→ PROMPT: Below are the records to transcribe exactly; do not include any images.

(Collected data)
□ □ □ □ □
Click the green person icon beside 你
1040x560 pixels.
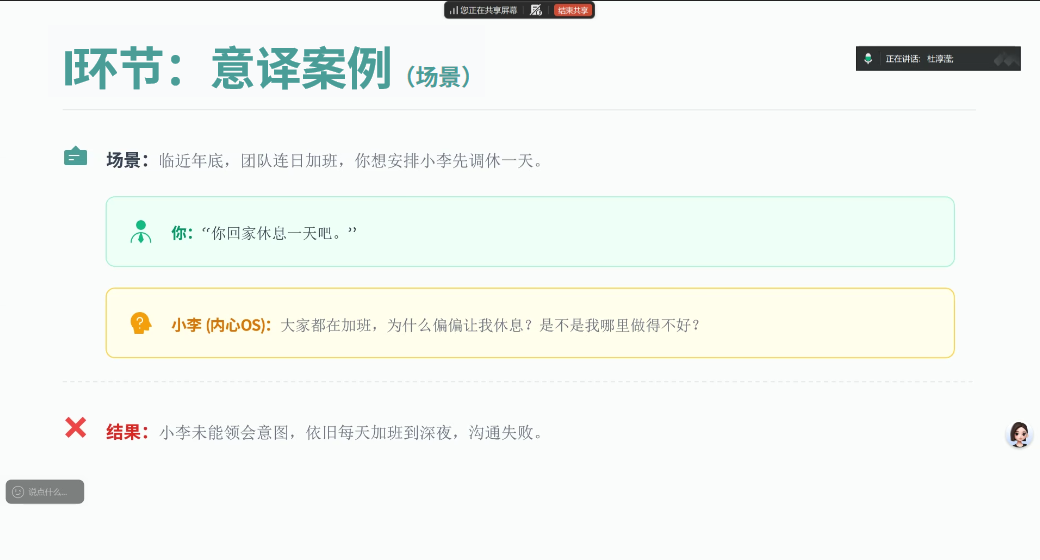point(140,232)
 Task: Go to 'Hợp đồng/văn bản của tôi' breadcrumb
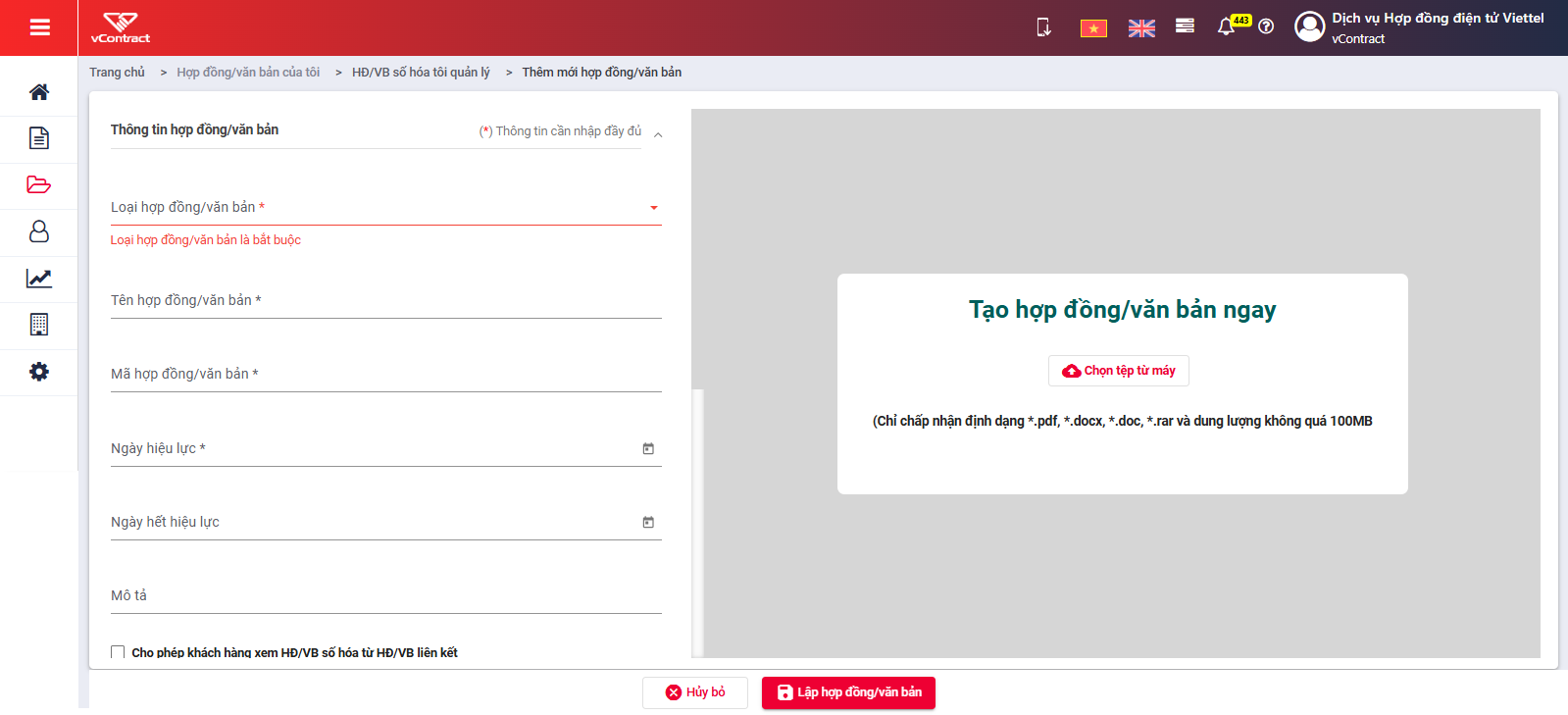coord(248,73)
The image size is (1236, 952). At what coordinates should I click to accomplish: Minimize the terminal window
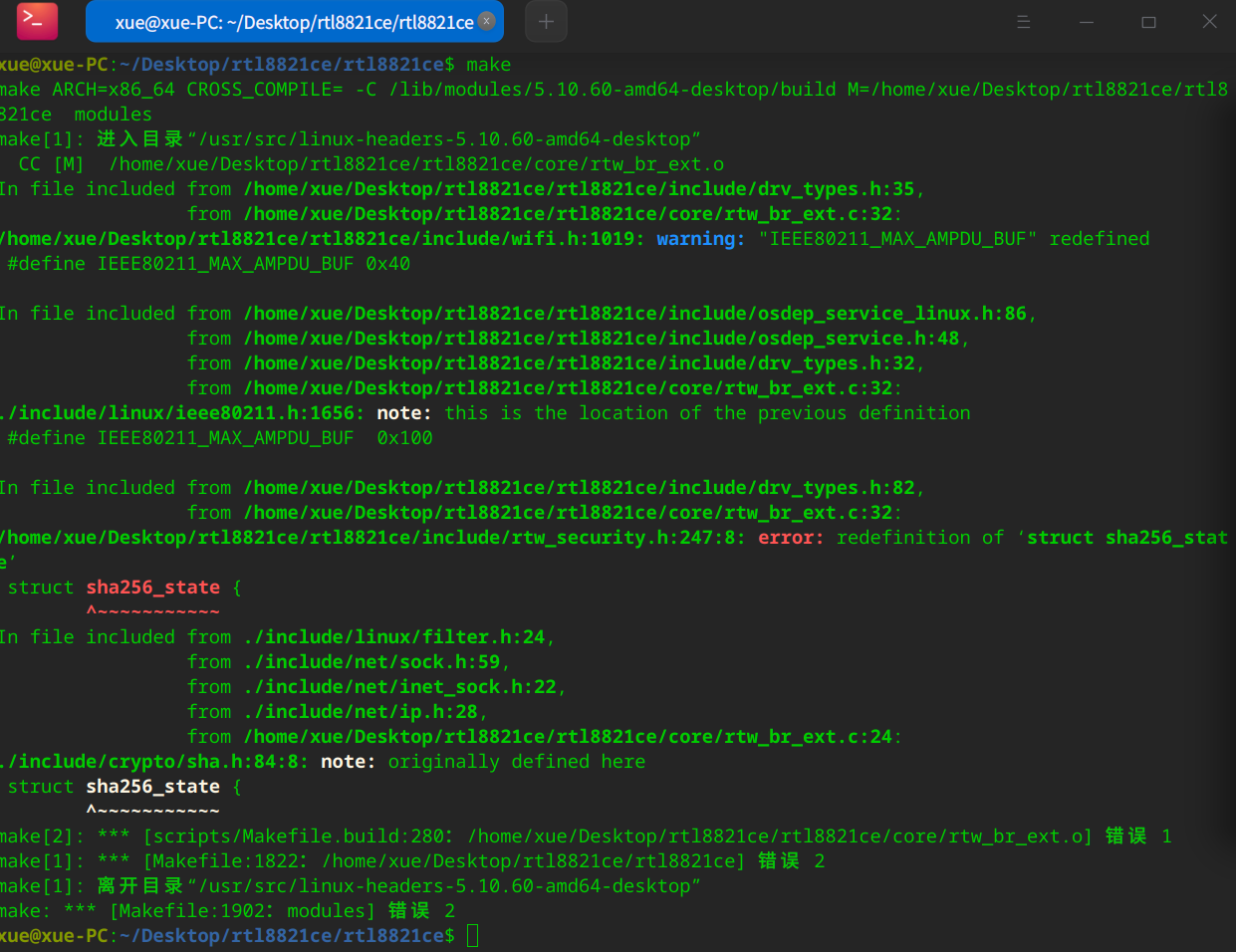[1086, 22]
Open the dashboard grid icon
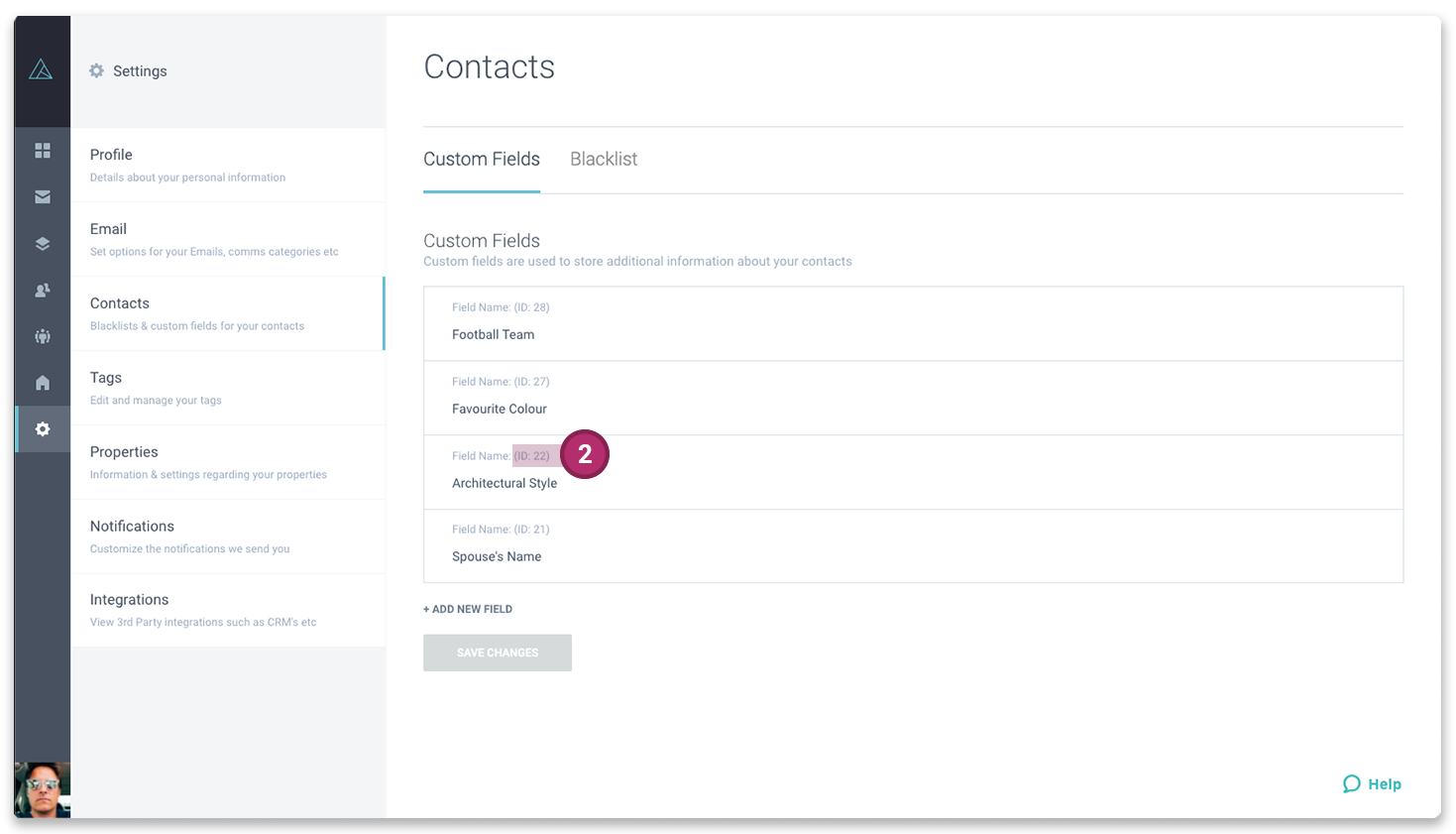The width and height of the screenshot is (1456, 834). [x=42, y=151]
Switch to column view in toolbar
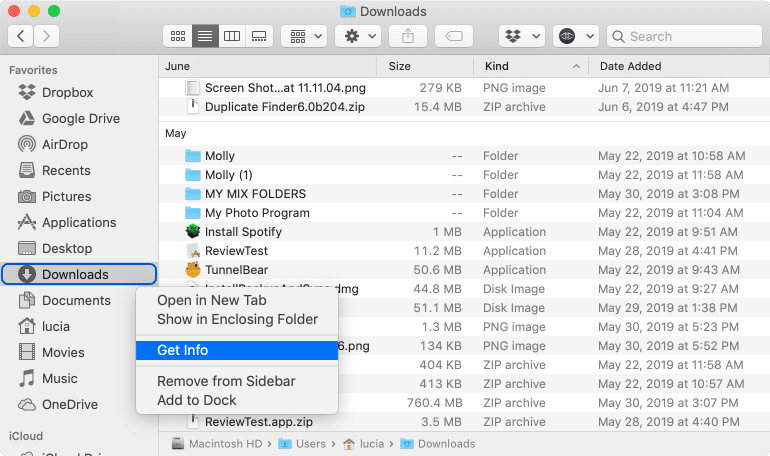The height and width of the screenshot is (456, 770). click(232, 36)
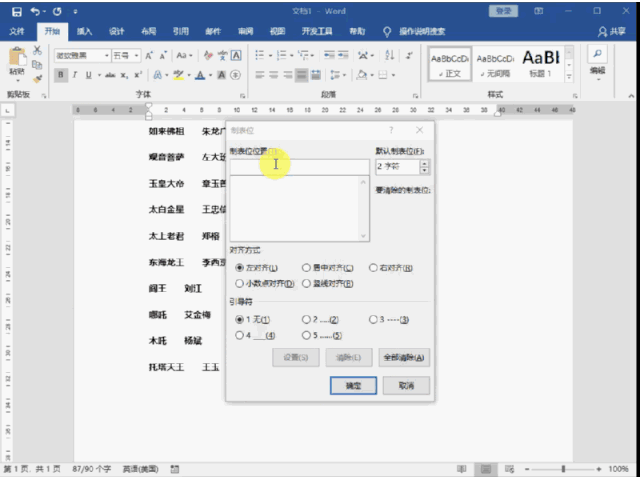This screenshot has height=480, width=640.
Task: Click the tab stop position input field
Action: (x=299, y=167)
□ □ □ □ □
→ RESPONSE TO THE TASK:
Click the green person icon beside 你
1040x560 pixels.
point(140,232)
 Task: Go to 'Hợp đồng/văn bản của tôi' breadcrumb
coord(248,73)
The image size is (1236, 952). At what coordinates should I click to accomplish: Minimize the terminal window
[1086, 22]
Open the dashboard grid icon
The width and height of the screenshot is (1456, 834). [x=42, y=151]
Switch to column view in toolbar
The height and width of the screenshot is (456, 770). click(232, 36)
This screenshot has height=480, width=640.
Task: Click the tab stop position input field
Action: (x=299, y=167)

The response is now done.